▸ SUPPLIED TEXT:
━━━━━━━━━━━━━━━━━━━━
The Hustler is a 1961 American sports romantic drama film directed by Robert Rossen from Walter Tevis's 1959 novel of the same name, adapted by Rossen and Sidney Carroll. It tells the story of small-time pool hustler "Fast Eddie" Felson and his desire to break into the "major league" of professional hustling and high-stakes wagering that follows it. He throws his raw talent and ambition up against the best player in the country, seeking to best the legendary pool player "Minnesota Fats".

The film was shot on location in New York City and stars Paul Newman as Eddie; Jackie Gleason as Minnesota Fats; Piper Laurie as Sarah; and George C. Scott as Bert. It was followed by The Color of Money in 1986, with Newman reprising his role.

The Hustler was a major critical and popular success, gaining a reputation as a modern classic. Its exploration of winning, losing, and character garnered a number of major awards; it is also credited with helping to spark a resurgence in the popularity of pool. In 1997, the Library of Congress selected The Hustler for preservation in the United States National Film Registry as being "culturally, historically, or aesthetically significant." The Academy Film Archive preserved The Hustler in 2003.
━━━━━━━━━━━━━━━━━━━━
▸ DIRECTIVES:
A) Reproduce, word for word, the stretch of the passage on The Hustler from "The Hustler was" through "Hustler in 2003.".
B) Continue the passage on The Hustler, picking up after its last sentence.
The data stands apart from the passage on The Hustler and is separate material.

▸ COLLECTED DATA:
━━━━━━━━━━━━━━━━━━━━
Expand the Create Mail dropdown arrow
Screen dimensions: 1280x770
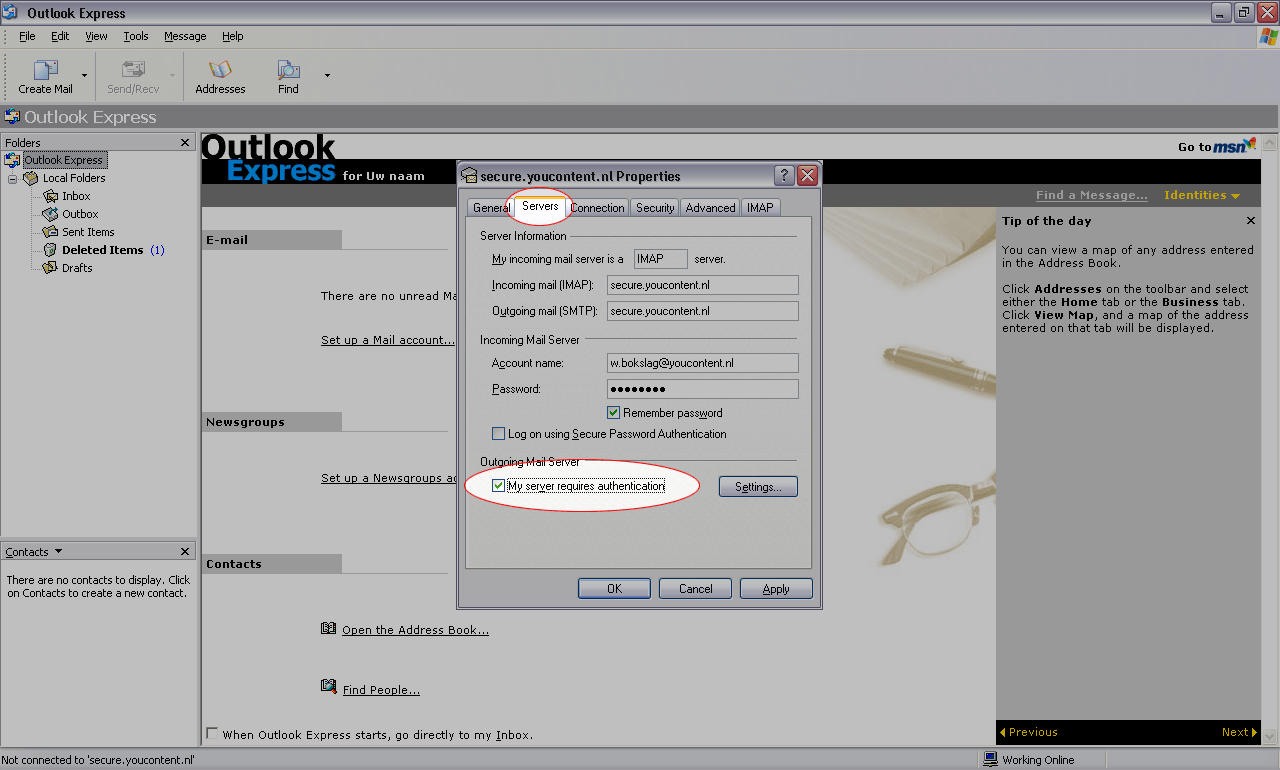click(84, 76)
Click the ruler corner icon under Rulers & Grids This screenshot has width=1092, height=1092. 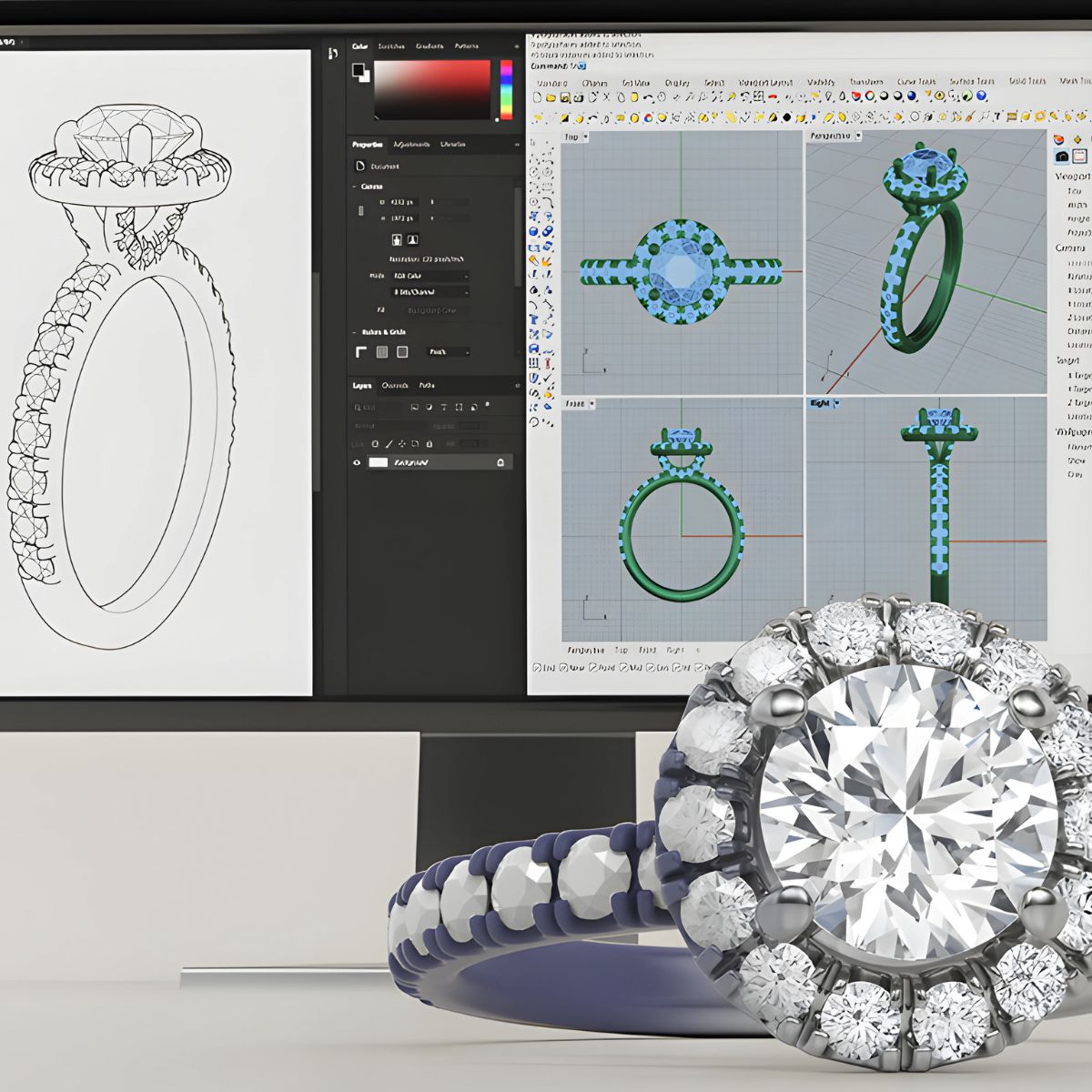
━━━━━━━━━━━━━━━━━━━━
▸ EXPECTED RESPONSES:
A)
The Hustler was a major critical and popular success, gaining a reputation as a modern classic. Its exploration of winning, losing, and character garnered a number of major awards; it is also credited with helping to spark a resurgence in the popularity of pool. In 1997, the Library of Congress selected The Hustler for preservation in the United States National Film Registry as being "culturally, historically, or aesthetically significant." The Academy Film Archive preserved The Hustler in 2003.

B)
Plot
Small-time pool hustler Fast Eddie Felson travels cross-country with his partner Charlie to challenge the legendary player Minnesota Fats. Arriving at Fats' home pool hall, Eddie declares he will win $10,000 that night. Fats arrives and he and Eddie agree to play straight pool for $200 a game. After initially falling behind, Eddie surges back to being $1,000 ahead and suggests raising the bet to $1,000 a game; Fats agrees. He sends out a runner, Preacher, to Johnny's Bar, ostensibly for whiskey, but really to get professional gambler Bert Gordon to the hall. Eddie gets ahead $11,000 and Charlie tries to convince him to quit, but Eddie insists the game will end only when Fats says it is over. Fats agrees to continue after Bert labels Eddie a "loser". After 25 hours and an entire bottle of bourbon, Eddie is ahead over $18,000, but loses it all along with all but $200 of his original stake. At their hotel later, Eddie leaves half of the remaining stake with a sleeping Charlie and leaves.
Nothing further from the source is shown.